Character Development – Get to know your characters…intimately

How well do you know your characters?  Do you know what type of music they like?  What kind of foods they prefer?  Do they like sports?  Do they play sports?  Do they have a great sense of humor?  Do they have any unusual habits or routines they follow?  What is a typical day like?  These are the kinds of things you need to know about your characters – not necessarily in that detail for minor characters, but definitely for your primary characters.

Do you write out a detailed description of your characters?  If not, you should.  There’s something about writing it down that helps bring it into focus.  Write down everything you know about them.  Even though you won’t put most of this in your novel it’s important to know your characters that well.

Of course, this may take some time.  You have to be patient and let it develop.  For example, I got the idea for Bishop’s Move several years ago.  It stemmed from an experience my dad had which I found fascinating.  Starting with that event, I came up with an intriguing idea for a novel.  But the main character, Harry Bishop, remained a little fuzzy.  So I had to put off starting the manuscript until I got to know him better.

I began by writing a two page description about the various stages of his life as he grew up, taking note of everything that happened that made him who he is today.  Then I went back and added details about his personal likes and dislikes – his preferences for music, his interests in sports and literature, his hobbies, etc.  Eventually I learned why he’s so guarded in his relationships and came to understand why he tends to keep people at a distance.  Oddly enough, I didn’t know his age or write down details about his appearance until I was well into the process of “getting to know” him.  But when I finished I had a very detailed, intimate knowledge of the main character of my novel.  As a result, now I don’t have to think too much about what he will do or say or how he will react to a situation because I know him so well.

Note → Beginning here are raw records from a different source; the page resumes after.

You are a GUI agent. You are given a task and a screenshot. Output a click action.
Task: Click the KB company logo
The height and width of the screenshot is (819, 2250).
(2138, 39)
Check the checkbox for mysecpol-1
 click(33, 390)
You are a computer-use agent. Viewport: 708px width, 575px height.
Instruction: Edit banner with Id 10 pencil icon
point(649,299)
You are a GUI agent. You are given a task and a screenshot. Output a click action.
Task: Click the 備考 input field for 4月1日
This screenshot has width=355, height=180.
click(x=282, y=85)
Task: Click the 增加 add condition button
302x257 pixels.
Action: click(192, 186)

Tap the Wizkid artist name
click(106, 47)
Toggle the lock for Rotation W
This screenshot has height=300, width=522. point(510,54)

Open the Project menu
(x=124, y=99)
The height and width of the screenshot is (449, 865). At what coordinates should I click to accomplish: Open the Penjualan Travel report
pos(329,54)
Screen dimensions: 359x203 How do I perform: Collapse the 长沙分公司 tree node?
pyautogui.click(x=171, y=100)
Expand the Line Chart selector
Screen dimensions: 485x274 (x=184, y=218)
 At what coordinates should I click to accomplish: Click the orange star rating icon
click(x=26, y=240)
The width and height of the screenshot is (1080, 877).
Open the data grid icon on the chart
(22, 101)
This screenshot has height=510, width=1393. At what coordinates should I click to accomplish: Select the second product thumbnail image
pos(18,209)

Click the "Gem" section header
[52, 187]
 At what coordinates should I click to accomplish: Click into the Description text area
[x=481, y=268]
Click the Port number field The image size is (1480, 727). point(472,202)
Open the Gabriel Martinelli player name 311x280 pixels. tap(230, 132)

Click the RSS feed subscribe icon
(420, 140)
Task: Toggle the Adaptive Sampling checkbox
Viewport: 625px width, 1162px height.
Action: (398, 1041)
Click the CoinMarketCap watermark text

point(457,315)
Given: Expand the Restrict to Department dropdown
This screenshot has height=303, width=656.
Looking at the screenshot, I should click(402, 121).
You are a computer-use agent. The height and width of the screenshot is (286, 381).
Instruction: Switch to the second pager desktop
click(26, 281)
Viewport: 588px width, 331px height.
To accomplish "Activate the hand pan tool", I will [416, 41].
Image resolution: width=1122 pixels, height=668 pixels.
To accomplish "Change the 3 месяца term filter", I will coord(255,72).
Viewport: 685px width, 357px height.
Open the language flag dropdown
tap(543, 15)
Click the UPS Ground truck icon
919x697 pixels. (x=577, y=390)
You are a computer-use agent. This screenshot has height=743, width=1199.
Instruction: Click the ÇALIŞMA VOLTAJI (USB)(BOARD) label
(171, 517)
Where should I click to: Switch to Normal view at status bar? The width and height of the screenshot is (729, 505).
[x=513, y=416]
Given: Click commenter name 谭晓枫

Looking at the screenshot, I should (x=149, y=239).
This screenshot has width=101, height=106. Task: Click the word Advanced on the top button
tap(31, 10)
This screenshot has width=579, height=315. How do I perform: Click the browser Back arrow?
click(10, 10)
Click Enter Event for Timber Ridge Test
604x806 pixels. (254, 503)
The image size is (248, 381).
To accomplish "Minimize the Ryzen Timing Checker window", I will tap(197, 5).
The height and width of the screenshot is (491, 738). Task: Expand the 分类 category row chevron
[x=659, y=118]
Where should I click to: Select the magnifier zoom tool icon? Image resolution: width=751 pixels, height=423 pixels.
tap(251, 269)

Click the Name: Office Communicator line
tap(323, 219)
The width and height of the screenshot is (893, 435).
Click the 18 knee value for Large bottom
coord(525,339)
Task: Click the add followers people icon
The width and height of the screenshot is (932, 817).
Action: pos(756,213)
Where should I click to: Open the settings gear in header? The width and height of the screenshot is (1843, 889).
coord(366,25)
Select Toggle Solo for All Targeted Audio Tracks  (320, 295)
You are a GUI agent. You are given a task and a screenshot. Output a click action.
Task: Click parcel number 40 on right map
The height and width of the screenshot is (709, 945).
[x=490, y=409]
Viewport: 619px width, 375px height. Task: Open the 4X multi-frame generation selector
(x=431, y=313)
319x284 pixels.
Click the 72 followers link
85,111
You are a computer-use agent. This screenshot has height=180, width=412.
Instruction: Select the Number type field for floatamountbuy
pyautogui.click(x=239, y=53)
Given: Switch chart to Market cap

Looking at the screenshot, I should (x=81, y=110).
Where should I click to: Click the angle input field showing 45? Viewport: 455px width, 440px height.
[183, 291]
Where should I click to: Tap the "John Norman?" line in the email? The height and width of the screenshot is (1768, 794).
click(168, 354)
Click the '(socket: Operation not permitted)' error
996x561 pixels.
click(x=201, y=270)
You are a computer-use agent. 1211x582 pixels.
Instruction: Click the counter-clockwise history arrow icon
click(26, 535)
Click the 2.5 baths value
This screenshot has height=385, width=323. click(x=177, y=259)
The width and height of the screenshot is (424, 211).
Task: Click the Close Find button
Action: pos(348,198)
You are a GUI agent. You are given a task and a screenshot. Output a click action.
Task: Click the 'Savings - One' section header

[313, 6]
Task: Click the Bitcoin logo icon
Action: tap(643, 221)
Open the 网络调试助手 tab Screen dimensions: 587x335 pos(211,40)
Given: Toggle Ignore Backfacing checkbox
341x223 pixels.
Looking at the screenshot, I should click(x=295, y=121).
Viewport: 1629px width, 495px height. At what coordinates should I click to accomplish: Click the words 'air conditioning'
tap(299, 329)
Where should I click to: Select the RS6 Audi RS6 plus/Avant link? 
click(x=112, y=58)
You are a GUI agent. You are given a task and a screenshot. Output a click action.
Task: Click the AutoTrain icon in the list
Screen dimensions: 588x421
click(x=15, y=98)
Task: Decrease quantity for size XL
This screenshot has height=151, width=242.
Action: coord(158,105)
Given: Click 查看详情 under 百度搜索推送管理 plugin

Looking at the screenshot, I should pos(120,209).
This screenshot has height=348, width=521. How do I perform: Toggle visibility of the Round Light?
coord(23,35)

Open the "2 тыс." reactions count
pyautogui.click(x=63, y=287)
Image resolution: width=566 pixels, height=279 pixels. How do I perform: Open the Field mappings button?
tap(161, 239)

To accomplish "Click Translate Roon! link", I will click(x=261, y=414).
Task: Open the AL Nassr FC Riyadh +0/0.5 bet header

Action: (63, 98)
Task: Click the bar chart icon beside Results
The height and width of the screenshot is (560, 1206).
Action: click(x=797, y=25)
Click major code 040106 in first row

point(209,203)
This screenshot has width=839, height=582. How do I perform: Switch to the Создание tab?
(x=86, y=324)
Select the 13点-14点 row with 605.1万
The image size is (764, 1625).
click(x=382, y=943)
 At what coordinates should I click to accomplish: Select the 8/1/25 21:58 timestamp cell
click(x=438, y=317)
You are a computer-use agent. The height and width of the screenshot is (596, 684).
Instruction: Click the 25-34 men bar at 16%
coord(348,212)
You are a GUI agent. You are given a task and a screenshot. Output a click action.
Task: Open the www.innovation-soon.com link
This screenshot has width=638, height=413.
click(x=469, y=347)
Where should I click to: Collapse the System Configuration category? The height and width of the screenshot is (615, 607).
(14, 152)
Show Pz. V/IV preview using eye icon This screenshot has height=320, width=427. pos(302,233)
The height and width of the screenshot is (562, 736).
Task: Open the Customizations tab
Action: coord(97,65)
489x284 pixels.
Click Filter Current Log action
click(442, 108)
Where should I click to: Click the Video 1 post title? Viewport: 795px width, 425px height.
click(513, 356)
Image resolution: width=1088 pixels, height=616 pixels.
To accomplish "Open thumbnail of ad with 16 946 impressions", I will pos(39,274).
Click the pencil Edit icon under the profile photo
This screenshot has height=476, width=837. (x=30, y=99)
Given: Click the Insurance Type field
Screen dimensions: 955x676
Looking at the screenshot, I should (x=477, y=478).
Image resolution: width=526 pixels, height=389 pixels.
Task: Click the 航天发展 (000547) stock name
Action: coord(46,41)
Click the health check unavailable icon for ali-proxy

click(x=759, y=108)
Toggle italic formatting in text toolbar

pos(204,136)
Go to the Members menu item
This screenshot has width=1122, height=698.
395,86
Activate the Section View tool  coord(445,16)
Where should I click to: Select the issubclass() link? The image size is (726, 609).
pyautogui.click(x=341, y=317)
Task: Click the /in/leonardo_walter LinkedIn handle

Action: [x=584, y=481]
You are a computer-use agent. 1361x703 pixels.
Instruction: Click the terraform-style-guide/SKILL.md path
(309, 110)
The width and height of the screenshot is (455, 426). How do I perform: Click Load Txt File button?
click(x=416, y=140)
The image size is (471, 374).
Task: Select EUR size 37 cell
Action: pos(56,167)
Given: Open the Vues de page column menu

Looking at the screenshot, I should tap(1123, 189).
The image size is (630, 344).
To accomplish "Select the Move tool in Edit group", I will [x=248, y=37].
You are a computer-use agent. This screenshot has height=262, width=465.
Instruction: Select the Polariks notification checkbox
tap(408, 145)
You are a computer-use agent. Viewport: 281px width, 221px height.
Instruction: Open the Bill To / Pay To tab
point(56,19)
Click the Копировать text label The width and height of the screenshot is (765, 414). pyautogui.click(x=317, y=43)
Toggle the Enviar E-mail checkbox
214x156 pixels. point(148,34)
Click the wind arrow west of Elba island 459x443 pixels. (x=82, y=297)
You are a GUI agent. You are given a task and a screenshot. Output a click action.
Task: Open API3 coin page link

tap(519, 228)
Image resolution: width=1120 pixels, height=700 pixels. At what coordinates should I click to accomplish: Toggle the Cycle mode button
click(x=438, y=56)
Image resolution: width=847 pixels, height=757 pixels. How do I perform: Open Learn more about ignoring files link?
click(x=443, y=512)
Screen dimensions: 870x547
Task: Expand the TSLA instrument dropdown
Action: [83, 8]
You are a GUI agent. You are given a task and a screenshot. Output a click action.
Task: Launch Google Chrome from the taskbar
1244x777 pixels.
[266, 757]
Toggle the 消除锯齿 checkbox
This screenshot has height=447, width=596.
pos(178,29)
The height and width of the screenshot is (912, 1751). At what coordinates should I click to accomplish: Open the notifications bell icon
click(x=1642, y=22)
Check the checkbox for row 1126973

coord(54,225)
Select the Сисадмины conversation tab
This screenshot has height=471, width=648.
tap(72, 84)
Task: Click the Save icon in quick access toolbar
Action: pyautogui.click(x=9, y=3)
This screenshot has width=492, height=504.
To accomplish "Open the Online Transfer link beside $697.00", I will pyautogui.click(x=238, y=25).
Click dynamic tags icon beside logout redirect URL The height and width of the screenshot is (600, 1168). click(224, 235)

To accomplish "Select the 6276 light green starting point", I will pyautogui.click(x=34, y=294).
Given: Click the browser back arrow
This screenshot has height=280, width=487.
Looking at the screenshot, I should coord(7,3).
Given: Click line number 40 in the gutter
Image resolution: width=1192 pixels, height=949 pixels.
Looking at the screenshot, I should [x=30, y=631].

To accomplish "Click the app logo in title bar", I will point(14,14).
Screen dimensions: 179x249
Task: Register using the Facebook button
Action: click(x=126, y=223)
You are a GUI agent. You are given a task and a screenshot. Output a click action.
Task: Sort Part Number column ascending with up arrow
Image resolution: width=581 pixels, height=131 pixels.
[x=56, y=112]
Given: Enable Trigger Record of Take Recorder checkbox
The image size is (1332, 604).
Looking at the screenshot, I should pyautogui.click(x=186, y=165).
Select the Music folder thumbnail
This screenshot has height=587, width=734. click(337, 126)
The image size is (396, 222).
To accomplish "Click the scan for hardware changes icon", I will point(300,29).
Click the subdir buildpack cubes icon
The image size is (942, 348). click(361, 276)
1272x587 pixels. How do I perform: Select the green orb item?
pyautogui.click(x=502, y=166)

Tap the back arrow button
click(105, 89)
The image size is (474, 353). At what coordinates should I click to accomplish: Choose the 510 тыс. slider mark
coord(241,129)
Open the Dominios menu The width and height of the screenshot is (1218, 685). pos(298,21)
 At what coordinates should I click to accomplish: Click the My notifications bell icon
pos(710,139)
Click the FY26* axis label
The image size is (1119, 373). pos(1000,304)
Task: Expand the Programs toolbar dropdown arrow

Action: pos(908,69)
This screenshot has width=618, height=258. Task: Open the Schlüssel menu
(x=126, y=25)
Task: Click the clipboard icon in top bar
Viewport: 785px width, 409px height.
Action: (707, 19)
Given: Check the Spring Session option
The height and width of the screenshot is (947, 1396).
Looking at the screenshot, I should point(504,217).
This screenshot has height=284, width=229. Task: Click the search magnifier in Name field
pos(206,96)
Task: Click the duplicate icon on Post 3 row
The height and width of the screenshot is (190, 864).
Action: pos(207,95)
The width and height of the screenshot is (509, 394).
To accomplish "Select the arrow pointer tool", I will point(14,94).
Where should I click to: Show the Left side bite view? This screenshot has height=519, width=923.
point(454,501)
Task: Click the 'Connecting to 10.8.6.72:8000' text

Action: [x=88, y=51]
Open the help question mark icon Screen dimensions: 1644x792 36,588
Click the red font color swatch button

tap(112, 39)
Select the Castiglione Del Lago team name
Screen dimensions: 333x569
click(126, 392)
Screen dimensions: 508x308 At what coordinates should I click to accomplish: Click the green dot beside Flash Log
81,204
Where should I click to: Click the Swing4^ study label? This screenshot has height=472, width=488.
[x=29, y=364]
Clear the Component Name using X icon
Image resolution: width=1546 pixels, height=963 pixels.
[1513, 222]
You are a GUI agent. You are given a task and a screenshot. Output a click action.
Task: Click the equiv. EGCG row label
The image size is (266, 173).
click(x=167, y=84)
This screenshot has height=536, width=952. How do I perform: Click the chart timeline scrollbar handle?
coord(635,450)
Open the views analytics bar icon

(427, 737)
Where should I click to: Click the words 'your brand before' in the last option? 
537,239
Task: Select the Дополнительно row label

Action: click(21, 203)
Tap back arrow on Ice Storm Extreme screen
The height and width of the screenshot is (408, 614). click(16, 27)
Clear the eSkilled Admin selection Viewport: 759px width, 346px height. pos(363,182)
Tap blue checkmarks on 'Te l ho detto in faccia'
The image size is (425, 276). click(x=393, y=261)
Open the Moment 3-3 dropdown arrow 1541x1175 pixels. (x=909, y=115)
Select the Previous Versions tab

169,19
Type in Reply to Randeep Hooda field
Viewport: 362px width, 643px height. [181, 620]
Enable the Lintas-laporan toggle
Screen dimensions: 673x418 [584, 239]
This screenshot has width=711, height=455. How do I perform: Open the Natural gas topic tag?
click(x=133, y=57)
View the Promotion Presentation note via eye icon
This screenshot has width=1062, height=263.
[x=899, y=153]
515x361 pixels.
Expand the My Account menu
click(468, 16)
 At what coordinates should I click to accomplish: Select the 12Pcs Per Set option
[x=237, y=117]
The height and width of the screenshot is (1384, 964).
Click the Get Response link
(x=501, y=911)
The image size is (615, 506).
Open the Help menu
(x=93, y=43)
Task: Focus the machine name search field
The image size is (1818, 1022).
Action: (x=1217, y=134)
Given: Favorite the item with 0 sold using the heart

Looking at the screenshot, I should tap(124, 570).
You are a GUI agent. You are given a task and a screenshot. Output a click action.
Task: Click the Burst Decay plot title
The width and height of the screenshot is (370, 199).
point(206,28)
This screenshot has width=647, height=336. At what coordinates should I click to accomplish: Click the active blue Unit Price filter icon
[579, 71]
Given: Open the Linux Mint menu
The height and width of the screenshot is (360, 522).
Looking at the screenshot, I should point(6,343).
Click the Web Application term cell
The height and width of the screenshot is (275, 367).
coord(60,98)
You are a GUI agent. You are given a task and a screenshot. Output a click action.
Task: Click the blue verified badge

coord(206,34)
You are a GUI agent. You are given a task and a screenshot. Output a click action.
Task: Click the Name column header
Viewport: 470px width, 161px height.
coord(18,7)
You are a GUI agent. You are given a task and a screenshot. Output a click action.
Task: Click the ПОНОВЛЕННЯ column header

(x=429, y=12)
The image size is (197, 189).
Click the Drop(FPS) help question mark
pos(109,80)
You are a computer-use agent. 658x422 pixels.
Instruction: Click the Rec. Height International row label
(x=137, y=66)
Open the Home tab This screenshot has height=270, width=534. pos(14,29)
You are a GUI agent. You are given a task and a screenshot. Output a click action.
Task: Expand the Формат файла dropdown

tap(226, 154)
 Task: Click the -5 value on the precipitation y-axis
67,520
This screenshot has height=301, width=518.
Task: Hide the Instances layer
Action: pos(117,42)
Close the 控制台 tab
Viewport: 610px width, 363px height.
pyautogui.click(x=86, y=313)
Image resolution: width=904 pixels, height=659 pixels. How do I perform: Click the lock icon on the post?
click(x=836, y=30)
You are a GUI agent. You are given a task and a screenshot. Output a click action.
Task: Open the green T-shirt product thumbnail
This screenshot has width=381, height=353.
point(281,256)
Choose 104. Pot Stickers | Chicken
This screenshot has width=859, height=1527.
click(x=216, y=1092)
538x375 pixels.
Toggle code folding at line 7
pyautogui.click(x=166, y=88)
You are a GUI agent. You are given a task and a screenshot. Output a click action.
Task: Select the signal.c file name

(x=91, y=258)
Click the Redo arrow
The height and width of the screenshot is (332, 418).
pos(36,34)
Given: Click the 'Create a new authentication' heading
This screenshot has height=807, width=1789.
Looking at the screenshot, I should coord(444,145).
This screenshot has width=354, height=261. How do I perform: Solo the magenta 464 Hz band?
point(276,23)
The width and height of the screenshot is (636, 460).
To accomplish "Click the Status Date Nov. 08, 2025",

It’s always tempting when you get a great idea to jump right in and start writing.  What I do instead is make lots of notes on plot ideas and scenes and start sketching out the characters.  But I don’t write anything that will be part of the actual manuscript until I know my main character very, very well.  Then a funny thing happens…he sort of takes over and tells me the story.  I’ll get into this aspect of writing in the articles on plot development.  But for now my advice is simple.  Take the time to get to know your characters and write down everything you know about them.  I think you will find this very useful in your character development.